**** Excerpt provided ****
LH: Absolutely. And with copywriting, for example, I’d never charge on a per-word fee – I might say, “OK, let’s talk set fees for blog posts of around 500 words” whereas with proofreading and editing, I’d offer a pence-per-word cost.

Now if you deliver proofreading and editing as paid services to clients, you need to bear in mind the depth of detail and the extent of amends you’re willing to go to for what kind of fee. It’s entirely normal to have differing fees for basic proofreading, basic copyediting, and substantive editing, which doesn’t just look at grammar, punctuation, syntax and vocab, but also takes into account a document’s concept and intended use, its content, the organisation, structure and style.

The Importance of Proofreading

The Importance of Proofreading (Photo credit: spaceninja)

The difference might only be a few pence per word, but scale it up to a feasible document length and see what the difference is there. Maybe even work it backwards, say, from a 1000-word document. I think your previous episode, Pip, on how to work out your fees could come in really handy here.

PW: Definitely, I’ll link to it in the show notes. In this case, like with a lot of freelance work, you essentially have a choice between charging on an hourly basis and charging per word, or per thousand words, for instance. Ultimately this is a decision between you and your client, but it’s important – as always – to make sure that you give yourself a fair deal that recognises the skills and value you are offering.

If these are new services to you, you might well get it wrong. And you’ll just have to take the hits on those underpaid projects. But always look to get yourself a fair deal. If you can get a look at the document you will be working with, this can be useful in helping you to decide on a fee.

I proofread quite a lot of CVs – or résumés, if you’re American – and sometimes they require four or five edits in total, other times there are mistakes on every single line. Because of the length of a CV it all tends to balance out and I don’t worry about it. But if you think of that in terms of a full-length novel, the amount of time your task can vary considerably depending on how much work it will involve.

So one important factor in pricing your work, especially with larger pieces of work, is how many corrections, suggestions and rewrites a piece of work will require – if you can have a look at even a short sample before you set your price, you will have a much clearer idea of the work involved and you’re less likely to find yourself angry and resentful at turning out to be paid far too little.
****
Exercises to complete
1. According to the discussion of proofreading fees, why is it worth looking at a sample of the document before setting a price? Answer in one to three sentences.
2. Reproduce word for word everything in the discussion of proofreading fees from "I proofread quite" down to "far too little.".
The items that follow have no connection to the discussion of proofreading fees.
**** Material provided ****
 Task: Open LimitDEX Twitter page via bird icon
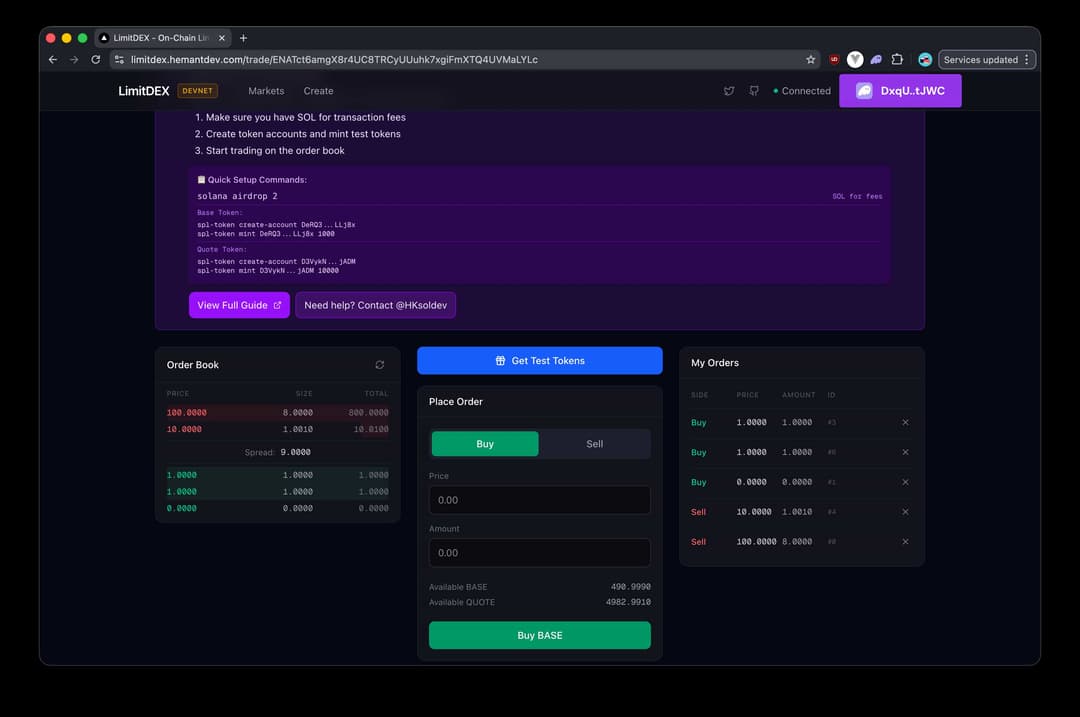click(729, 91)
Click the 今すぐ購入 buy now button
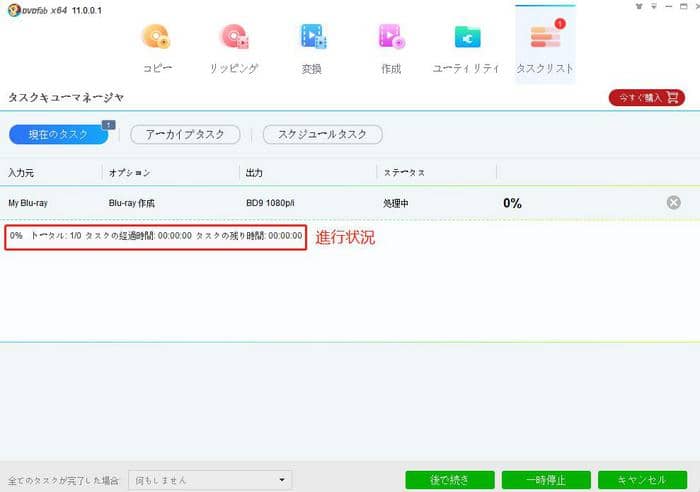This screenshot has height=492, width=700. (646, 97)
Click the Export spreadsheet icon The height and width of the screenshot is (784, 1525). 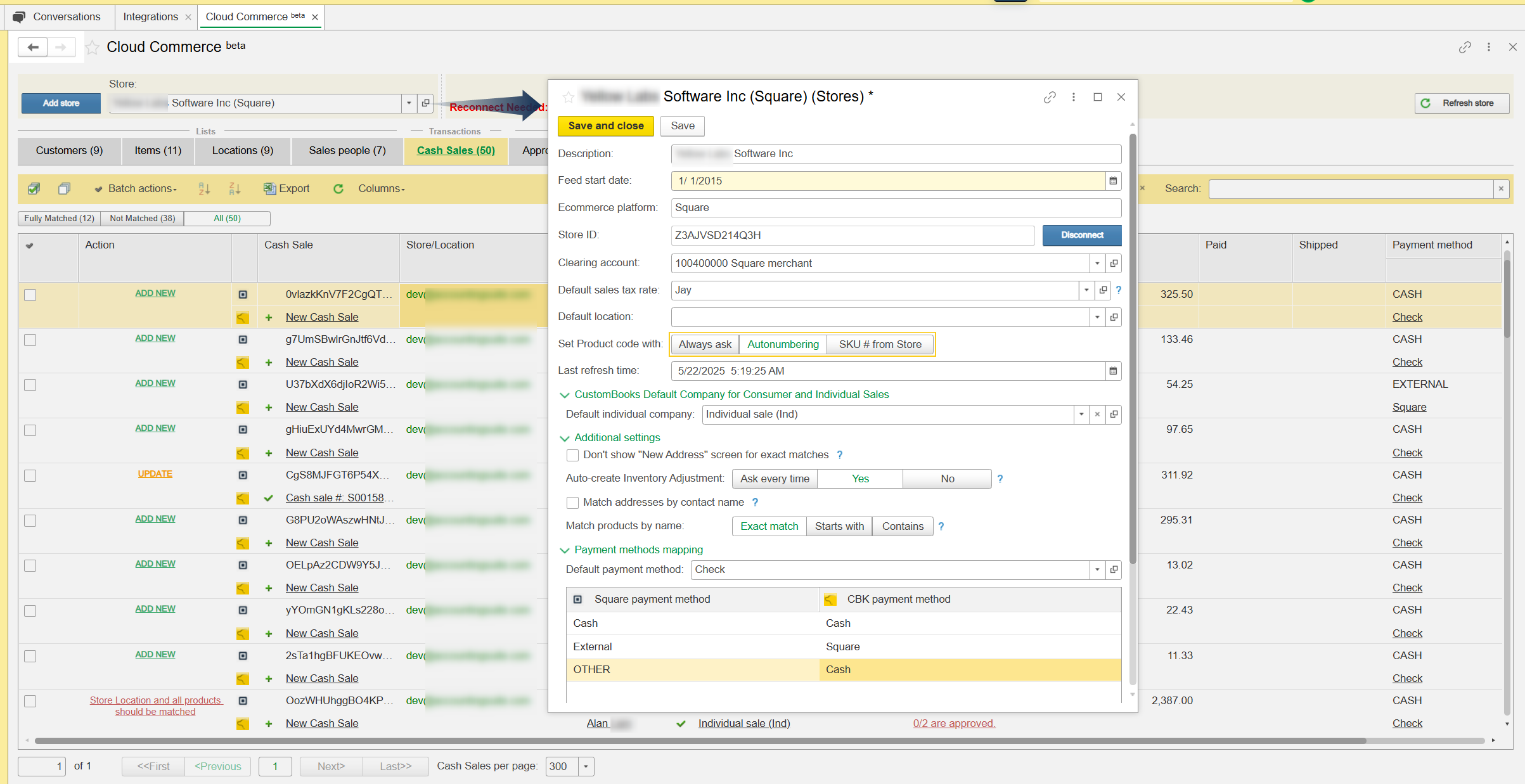click(x=270, y=188)
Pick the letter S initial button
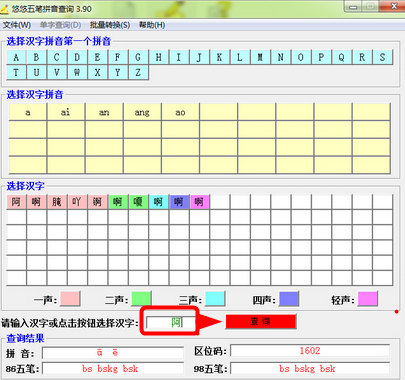 pyautogui.click(x=382, y=57)
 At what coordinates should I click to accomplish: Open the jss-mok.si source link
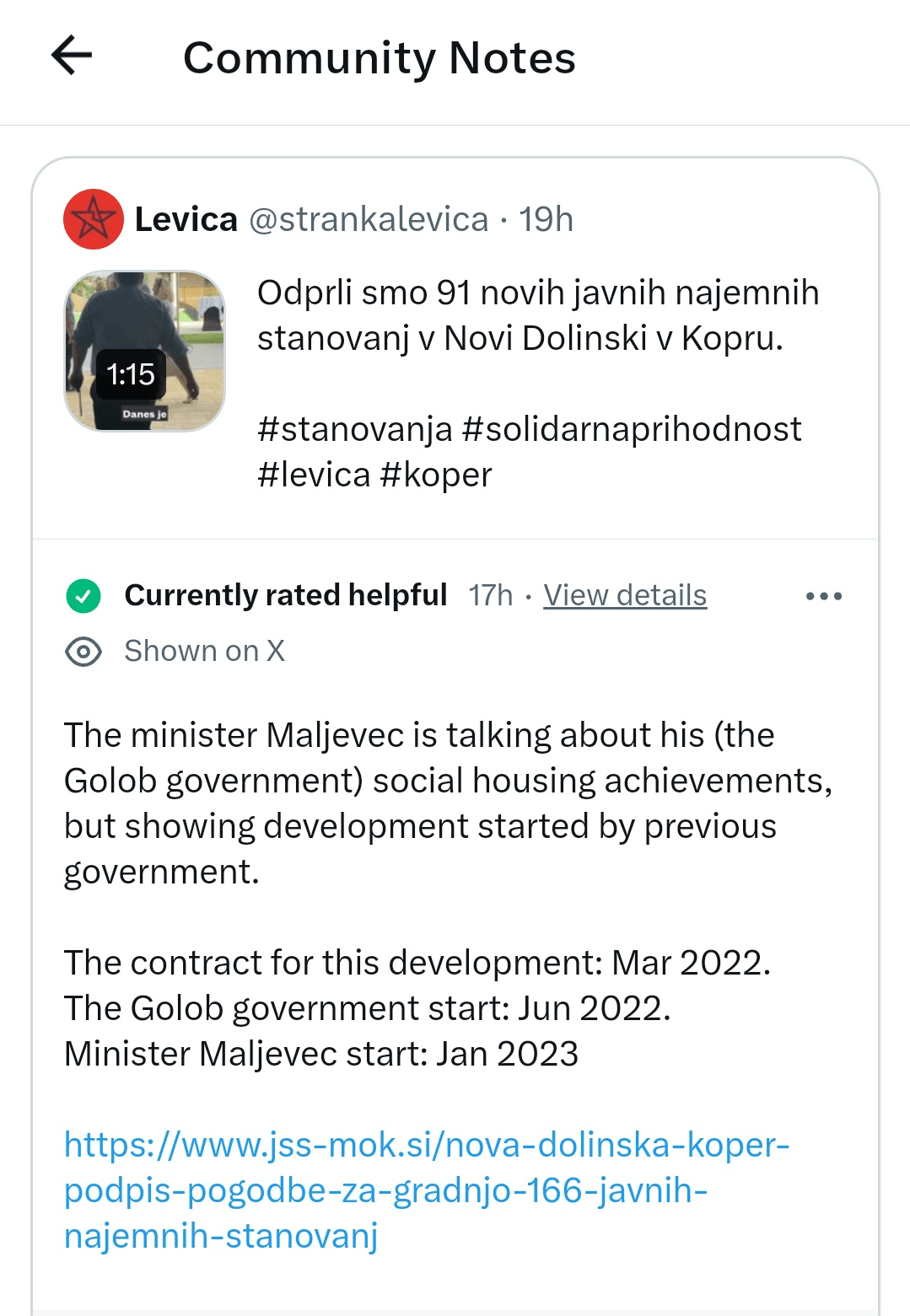coord(426,1190)
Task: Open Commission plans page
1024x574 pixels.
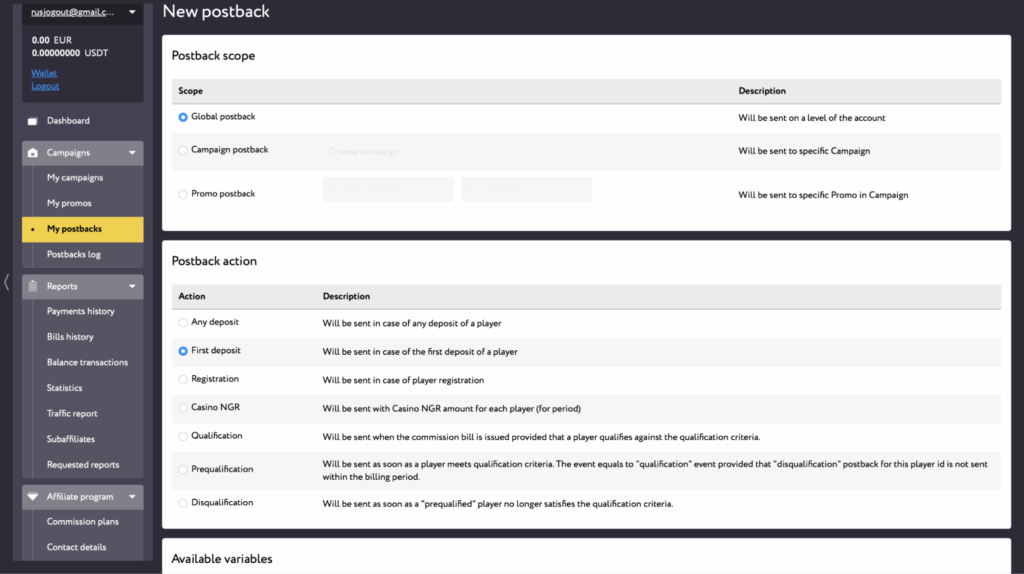Action: 82,522
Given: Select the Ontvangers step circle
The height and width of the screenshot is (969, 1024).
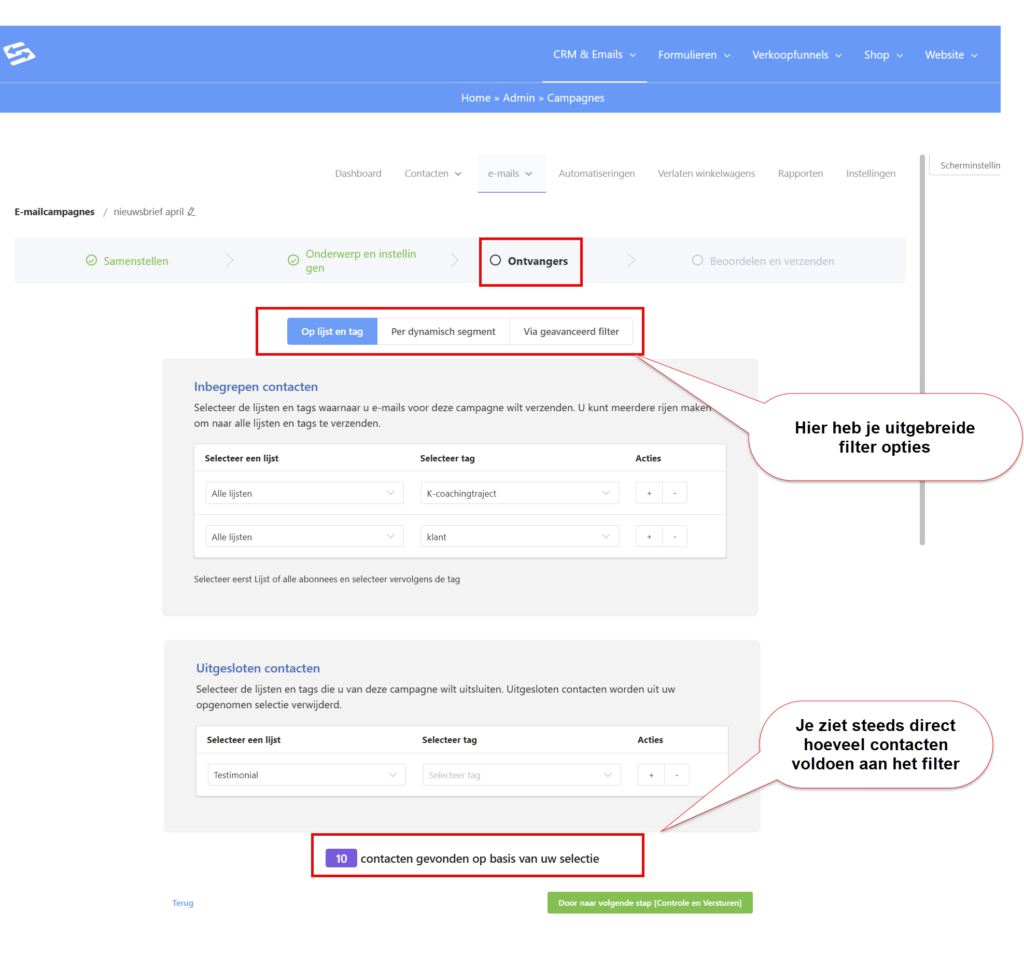Looking at the screenshot, I should point(496,261).
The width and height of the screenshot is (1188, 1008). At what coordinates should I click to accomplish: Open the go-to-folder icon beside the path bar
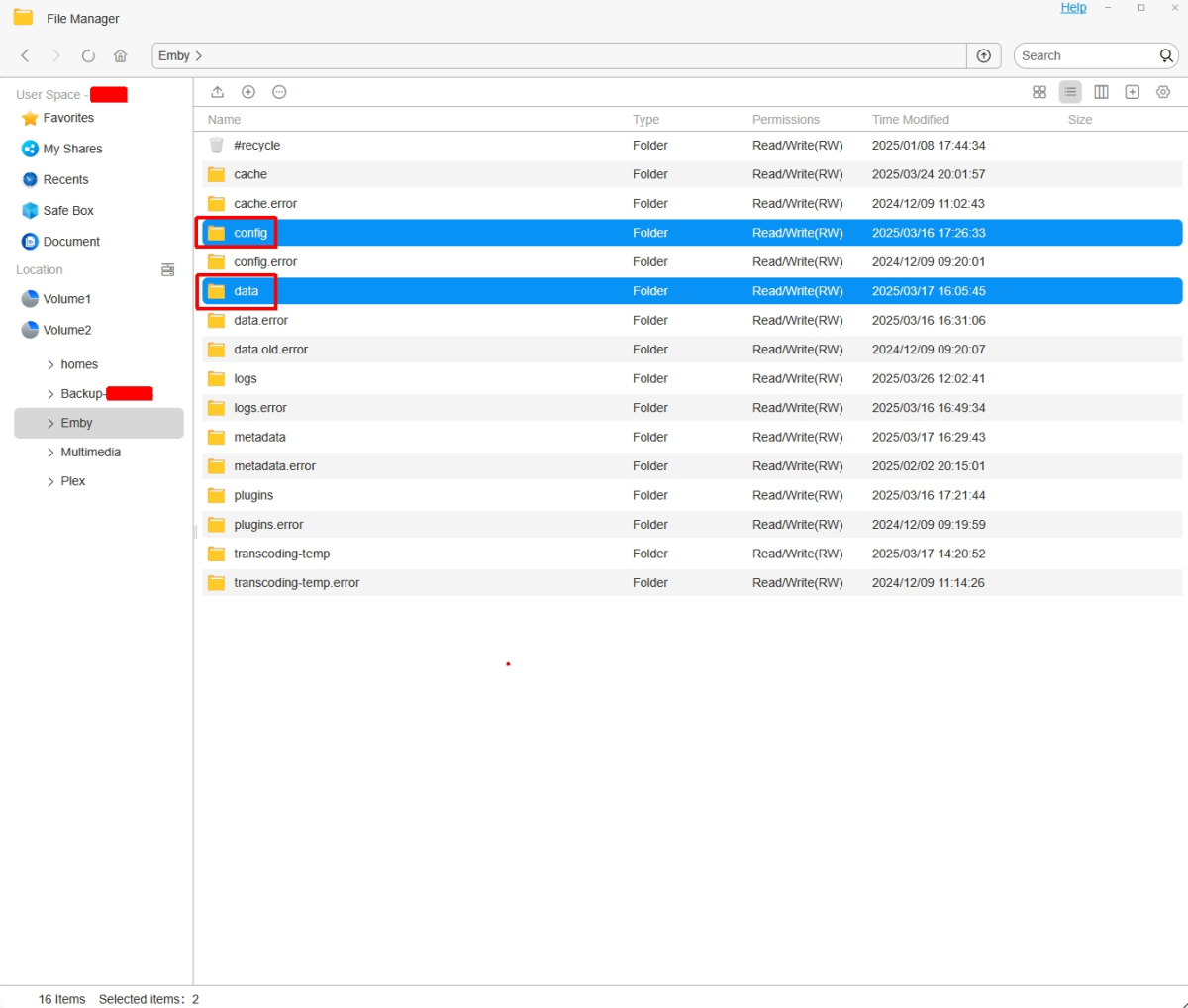983,55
****
Results for the exercise
1. The number of corrections, suggestions and rewrites a piece needs is an important pricing factor, especially for larger pieces of work. Seeing even a short sample gives a much clearer idea of the work involved. That makes it less likely to end up angry and resentful at being paid far too little.

2.
I proofread quite a lot of CVs – or résumés, if you’re American – and sometimes they require four or five edits in total, other times there are mistakes on every single line. Because of the length of a CV it all tends to balance out and I don’t worry about it. But if you think of that in terms of a full-length novel, the amount of time your task can vary considerably depending on how much work it will involve.

So one important factor in pricing your work, especially with larger pieces of work, is how many corrections, suggestions and rewrites a piece of work will require – if you can have a look at even a short sample before you set your price, you will have a much clearer idea of the work involved and you’re less likely to find yourself angry and resentful at turning out to be paid far too little.